By 2023, one-third of companies with flexible work policies also plan to adopt hotel desk / hot desk booking systems, which assist hybrid-remote employees in reserving shared office seating and meeting rooms.

“Throughout the pandemic, technology has empowered employees to stay productive and connected, even amid lockdowns and stay-at-home orders,” said Peter Tsai, Head of Technology Insights, SWZD. “From video conferencing, to cloud-based collaboration solutions, to voice over IP, we’re at a point now where technology is mature and reliable enough to support a truly global, remote workforce.

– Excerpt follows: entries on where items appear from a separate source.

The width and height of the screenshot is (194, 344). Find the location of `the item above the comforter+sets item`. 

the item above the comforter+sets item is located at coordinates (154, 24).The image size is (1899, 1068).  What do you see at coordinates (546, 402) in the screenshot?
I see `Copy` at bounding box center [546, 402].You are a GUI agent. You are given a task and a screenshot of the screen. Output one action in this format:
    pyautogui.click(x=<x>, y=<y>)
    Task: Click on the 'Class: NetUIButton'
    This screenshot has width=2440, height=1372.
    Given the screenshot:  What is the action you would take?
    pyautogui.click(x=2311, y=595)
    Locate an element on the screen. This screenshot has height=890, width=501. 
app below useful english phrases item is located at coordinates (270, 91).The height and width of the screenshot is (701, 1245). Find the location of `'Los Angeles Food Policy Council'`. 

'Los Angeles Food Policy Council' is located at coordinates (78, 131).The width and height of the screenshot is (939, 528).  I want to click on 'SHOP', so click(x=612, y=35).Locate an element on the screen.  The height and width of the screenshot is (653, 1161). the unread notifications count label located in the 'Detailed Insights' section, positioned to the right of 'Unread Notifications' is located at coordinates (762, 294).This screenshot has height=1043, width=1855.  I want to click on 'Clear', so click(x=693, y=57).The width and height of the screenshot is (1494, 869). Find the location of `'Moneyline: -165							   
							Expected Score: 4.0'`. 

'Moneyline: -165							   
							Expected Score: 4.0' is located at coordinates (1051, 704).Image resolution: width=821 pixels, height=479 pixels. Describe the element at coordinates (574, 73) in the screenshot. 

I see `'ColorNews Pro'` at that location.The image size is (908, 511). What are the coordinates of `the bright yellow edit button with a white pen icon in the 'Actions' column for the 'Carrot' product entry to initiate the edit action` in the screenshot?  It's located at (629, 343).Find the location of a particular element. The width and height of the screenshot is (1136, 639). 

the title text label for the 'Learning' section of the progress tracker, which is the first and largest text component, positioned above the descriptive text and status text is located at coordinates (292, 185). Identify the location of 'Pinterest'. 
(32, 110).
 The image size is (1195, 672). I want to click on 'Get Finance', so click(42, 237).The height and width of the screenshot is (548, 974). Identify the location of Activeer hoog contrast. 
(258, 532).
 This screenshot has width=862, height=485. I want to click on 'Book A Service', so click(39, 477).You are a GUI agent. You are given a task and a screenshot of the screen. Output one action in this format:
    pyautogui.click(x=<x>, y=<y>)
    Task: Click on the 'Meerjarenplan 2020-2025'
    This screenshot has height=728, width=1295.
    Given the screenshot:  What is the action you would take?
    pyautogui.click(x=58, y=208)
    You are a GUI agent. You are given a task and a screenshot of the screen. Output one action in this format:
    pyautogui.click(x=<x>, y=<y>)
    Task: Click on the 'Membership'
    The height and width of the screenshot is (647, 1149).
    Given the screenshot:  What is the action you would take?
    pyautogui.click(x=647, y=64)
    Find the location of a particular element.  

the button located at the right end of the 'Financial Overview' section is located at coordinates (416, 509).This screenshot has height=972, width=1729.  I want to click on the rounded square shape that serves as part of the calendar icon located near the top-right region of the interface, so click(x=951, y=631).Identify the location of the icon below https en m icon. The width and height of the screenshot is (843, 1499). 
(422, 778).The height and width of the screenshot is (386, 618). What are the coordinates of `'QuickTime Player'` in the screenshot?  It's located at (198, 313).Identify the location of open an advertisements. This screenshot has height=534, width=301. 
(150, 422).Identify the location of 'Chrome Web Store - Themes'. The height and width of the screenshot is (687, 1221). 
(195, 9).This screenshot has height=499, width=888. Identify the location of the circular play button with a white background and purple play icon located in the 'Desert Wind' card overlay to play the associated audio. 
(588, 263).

In fact, our research indicates 84% of IT professionals believe the technology exists to allow remote workers to be as productive as in-office workers.”

Areas for Improvement

While some aspects of business response to COVID-19 went well, there are several areas where leadership could have done better. In terms of providing clear guidance to employees, many businesses had shortcomings.

Among businesses that allowed remote work, less than 46% had a clear policy on who could work remotely or not and 32% clearly communicated long term remote work plans. Again only 16% employed someone whose primary role is to enable remote work and less than 12% reimburse workers for internet connectivity.

As the pandemic has continued, nearly every company has faced a great deal of pain. According to our data, the departments most impacted by the COVID-19 downturn included supply chain, operations, and sales. Countless news stories corroborated this finding as they reported on a global recession, shortages on everything from computer chips to toilet paper to lumber, and organizations scrambling to stay afloat during lean times.

But as we plan to eventually emerge from the pandemic, some good has come out of the hardship we faced in 2020 and continue to deal with. Many organizations and the global workforce have seen benefits come out of lockdown.

For example, among survey respondents in the study:

  • 57% said COVID-19 resulted in improved workplace flexibility
  • 42% said the pandemic accelerated innovation or digital transformation
  • 34% said the pandemic strengthened communication and collaboration
  • 28% of companies that allow it said morale improved due to remote work
In summary, the study concludes that while many workers will return to the office once it’s safe to do so, there won’t be a return to business as usual. With so many employees working remotely while maintaining high productivity levels, and more than a quarter of the workforce expecting to remain remote permanently, the workplace of the future will continue to offer workers far more flexibility than it did before the pandemic.
This global shift has been enabled by technology, with a focus on IT infrastructure, security networks and a fast internet connection. Additionally, technology is enabling workers to stay connected without the need to commute to the office every day or travel as frequently, improving work-life balance for millions around the world.